Sedge Identification and Diversity
(Carex, Cyperaceae)

Many of the grass-like plants one may encounter in our natural areas in Kentucky are not actually grasses. Although similar, they are members of an entirely different family of plants; the sedge family (Cyperaceae)

Instructor: Rob Naczi*

When: May 21-22, 2019 (Tuesday/Wednesday)
Time:  9am-5pm Eastern Time
Where:  Richmond area, Eastern Kentucky University and nearby natural areas, exact details TBA
Cost:  $75

THIS WORKSHOP HAS FINISHED

Many of the grass-like plants one may encounter in our natural areas in Kentucky are not actually grasses. Although similar, they are members of an entirely different family of plants. This workshop will focus on the largest genus within the sedge family (Cyperaceae), the genus Carex. With close to 150 species in this genus found in Kentucky, the diversity of sedges (Carex) is astounding and they can tell us a lot about the natural communities upon which they are found. Rob Naczi, curator of the New York Botanical garden and North America’s Carex expert, will teach us about sedge diversity and how to identify this notoriously difficult group. 

*About the Instructor

Robert F. C. Naczi, PhD
Arthur J. Cronquist Curator of North American Botany, The New York Botanical Garden

http://www.nybg.org/science/scientist_profile.php?id_scientist=105
http://sweetgum.nybg.org/northeastflora/index.php
rnaczi@nybg.or

Rob Naczi

Robert Naczi is a plant systematist whose research focuses on the flora of North America, plant conservation, sedges (Cyperaceae), and Western Hemisphere Pitcher Plants (Sarraceniaceae). Naczi uses a multi-pronged approach in his research, utilizing field, herbarium, and laboratory methods. His fieldwork has given him first-hand knowledge of the plant life of much of North America. He and collaborators are writing a comprehensive account of the Northeast’s spontaneous plants, New Manual of Vascular Plants of Northeastern United States and Adjacent Canada. He is lead editor of Sedges: Uses, Diversity, and Systematics of the Cyperaceae (2008).
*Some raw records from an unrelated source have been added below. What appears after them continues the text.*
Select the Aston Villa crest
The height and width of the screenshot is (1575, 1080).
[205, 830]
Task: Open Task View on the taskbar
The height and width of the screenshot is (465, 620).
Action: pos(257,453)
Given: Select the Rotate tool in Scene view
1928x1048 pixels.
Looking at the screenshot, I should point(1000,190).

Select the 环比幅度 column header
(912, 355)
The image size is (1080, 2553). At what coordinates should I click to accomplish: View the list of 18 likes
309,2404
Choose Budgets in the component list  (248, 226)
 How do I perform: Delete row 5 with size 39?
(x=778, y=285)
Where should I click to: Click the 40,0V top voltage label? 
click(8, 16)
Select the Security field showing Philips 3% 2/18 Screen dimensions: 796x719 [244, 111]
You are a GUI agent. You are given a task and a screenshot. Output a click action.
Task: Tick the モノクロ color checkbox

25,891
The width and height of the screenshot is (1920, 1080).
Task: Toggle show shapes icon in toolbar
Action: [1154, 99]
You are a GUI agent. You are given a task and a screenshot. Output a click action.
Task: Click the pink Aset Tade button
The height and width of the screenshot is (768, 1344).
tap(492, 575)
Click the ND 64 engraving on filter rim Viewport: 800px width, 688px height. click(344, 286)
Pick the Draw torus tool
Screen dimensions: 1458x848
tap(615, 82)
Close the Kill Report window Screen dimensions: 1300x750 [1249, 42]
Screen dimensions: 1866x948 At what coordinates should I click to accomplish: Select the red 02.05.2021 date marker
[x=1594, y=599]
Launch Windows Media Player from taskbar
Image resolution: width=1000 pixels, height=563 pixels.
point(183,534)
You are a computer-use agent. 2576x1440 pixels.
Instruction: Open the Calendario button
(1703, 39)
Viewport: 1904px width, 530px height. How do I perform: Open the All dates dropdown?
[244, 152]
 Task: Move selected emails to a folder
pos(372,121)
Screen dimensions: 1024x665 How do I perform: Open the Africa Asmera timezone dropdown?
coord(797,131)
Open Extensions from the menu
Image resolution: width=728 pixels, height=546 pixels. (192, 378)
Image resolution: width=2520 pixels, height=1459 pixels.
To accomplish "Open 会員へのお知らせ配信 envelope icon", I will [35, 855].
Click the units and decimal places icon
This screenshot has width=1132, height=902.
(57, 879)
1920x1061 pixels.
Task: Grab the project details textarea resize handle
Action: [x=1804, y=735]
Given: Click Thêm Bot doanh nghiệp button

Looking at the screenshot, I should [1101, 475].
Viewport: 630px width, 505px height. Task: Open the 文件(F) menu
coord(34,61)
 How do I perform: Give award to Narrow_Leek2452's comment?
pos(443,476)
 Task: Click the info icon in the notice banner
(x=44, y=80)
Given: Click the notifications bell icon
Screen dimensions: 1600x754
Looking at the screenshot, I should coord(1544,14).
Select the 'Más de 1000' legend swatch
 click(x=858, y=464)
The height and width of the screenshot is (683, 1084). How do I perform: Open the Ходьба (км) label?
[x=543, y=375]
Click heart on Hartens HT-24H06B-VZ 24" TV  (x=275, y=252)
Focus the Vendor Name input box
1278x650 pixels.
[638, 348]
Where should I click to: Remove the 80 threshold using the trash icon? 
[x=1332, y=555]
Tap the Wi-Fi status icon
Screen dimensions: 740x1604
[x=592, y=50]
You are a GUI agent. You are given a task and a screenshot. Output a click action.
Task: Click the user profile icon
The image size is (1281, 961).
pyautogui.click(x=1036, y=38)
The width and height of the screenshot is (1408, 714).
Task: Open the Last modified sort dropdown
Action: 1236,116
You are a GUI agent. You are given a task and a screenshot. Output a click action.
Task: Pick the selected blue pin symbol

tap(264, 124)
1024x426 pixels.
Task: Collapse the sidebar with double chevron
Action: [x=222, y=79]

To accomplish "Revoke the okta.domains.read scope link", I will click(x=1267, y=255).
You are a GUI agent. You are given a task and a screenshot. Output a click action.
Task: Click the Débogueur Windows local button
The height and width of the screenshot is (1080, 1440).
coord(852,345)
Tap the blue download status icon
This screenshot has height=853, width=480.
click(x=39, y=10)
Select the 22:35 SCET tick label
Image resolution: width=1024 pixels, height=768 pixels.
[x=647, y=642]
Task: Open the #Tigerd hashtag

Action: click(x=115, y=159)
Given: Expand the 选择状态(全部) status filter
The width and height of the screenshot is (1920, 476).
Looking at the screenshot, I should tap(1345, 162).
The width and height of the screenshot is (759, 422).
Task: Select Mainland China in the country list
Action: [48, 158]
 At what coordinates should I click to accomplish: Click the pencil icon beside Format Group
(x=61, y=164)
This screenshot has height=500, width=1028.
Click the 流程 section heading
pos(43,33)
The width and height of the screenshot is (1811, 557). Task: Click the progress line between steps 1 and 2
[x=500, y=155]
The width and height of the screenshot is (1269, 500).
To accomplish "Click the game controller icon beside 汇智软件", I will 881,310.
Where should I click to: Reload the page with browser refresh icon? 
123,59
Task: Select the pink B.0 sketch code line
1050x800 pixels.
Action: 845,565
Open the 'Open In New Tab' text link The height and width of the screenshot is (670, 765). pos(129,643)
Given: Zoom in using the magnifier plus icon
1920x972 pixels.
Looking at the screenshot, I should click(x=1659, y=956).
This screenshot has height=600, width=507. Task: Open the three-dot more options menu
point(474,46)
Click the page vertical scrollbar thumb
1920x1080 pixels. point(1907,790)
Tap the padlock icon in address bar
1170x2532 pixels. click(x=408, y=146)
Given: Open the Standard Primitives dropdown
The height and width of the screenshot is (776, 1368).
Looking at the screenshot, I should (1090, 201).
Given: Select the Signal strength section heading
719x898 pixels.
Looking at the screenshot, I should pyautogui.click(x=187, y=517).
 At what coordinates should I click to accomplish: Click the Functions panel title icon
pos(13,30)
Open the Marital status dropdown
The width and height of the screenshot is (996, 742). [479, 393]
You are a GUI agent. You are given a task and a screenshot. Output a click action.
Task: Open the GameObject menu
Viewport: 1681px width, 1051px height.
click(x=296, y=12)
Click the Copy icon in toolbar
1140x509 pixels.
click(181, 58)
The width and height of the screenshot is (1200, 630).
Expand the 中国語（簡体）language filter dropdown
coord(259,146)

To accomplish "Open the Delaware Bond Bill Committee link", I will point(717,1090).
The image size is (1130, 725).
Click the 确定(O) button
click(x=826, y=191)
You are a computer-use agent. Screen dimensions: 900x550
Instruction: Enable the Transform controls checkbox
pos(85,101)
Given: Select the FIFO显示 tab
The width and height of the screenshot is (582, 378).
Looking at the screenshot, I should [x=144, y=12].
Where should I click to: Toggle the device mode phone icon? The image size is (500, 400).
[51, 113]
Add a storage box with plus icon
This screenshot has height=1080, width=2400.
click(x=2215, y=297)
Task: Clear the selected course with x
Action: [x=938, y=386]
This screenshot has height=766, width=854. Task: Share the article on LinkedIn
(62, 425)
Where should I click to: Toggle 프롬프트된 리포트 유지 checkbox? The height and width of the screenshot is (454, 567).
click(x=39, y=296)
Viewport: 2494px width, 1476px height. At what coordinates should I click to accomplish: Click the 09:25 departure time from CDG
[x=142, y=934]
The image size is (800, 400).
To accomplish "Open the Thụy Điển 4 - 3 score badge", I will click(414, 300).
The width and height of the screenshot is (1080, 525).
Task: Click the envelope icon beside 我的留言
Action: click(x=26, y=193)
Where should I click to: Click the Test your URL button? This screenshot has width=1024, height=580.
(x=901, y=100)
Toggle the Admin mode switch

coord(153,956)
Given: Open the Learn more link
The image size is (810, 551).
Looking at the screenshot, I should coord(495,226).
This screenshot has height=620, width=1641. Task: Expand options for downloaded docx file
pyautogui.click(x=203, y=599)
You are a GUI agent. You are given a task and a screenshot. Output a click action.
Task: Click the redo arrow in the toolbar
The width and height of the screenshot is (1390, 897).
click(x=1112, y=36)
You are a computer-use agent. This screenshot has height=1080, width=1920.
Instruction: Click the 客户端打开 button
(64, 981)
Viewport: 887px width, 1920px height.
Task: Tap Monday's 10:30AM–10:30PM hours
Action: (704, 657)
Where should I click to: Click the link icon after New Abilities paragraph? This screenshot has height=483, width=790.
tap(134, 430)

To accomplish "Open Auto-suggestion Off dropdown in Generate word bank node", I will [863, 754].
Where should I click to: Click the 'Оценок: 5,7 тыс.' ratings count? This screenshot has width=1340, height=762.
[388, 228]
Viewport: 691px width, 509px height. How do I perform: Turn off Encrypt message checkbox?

Also, he co-authored Mistaken Identity? Invasive Plants and their Native Look-alikes: An identification guide for the Mid-Atlantic (2008). For 35 years, he has studied the taxonomy, phylogeny, and ecology of Carex. Carex is the largest genus of flowering plants in North America (500 species) and in most temperate regions of the world (2000 species total). Naczi earned the B.S. in Biology from St. Joseph’s University, Philadelphia, and the Ph.D. in Botany from University of Michigan.